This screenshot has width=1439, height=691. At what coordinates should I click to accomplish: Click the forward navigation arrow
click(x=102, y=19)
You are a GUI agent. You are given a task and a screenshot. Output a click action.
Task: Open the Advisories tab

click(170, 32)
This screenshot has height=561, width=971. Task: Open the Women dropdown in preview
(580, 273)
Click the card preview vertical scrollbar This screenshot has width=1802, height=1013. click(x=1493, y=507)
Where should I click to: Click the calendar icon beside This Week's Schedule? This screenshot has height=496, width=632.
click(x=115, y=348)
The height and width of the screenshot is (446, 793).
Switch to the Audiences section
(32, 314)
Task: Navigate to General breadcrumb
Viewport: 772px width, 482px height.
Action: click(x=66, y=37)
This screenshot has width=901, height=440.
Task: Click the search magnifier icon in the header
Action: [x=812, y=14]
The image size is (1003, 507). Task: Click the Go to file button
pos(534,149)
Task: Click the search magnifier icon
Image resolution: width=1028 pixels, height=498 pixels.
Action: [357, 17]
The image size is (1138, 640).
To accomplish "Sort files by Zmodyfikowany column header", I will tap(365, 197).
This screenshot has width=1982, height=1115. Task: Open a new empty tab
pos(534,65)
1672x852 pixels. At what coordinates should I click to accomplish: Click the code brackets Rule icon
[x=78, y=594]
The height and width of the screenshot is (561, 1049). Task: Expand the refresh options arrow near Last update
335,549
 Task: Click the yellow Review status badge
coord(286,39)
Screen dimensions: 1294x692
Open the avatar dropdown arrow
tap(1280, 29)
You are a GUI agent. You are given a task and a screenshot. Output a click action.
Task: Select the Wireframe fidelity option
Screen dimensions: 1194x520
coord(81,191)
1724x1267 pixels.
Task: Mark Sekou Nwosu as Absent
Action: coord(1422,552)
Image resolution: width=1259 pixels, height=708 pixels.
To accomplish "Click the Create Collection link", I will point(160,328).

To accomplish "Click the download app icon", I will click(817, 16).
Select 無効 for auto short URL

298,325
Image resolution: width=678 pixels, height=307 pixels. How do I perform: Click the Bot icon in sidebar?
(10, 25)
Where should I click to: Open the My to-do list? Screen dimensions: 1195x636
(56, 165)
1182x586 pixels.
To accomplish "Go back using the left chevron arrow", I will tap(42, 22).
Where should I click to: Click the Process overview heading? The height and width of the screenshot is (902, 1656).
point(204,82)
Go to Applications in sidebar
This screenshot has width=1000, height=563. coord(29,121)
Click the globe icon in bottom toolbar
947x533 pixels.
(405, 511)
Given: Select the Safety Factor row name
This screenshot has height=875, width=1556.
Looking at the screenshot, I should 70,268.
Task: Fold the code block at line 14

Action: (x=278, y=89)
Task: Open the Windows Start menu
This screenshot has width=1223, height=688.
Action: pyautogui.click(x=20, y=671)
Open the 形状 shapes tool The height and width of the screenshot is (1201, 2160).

- - -

— Goal of the exercise —
All lines from the line containing "This screenshot has height=875, width=1556." through the end of the listing above are to be duplicated exactly; include both ends and nothing further.

— Your solution —
This screenshot has height=875, width=1556.
Looking at the screenshot, I should 70,268.
Task: Fold the code block at line 14

Action: (x=278, y=89)
Task: Open the Windows Start menu
This screenshot has width=1223, height=688.
Action: pyautogui.click(x=20, y=671)
Open the 形状 shapes tool The height and width of the screenshot is (1201, 2160).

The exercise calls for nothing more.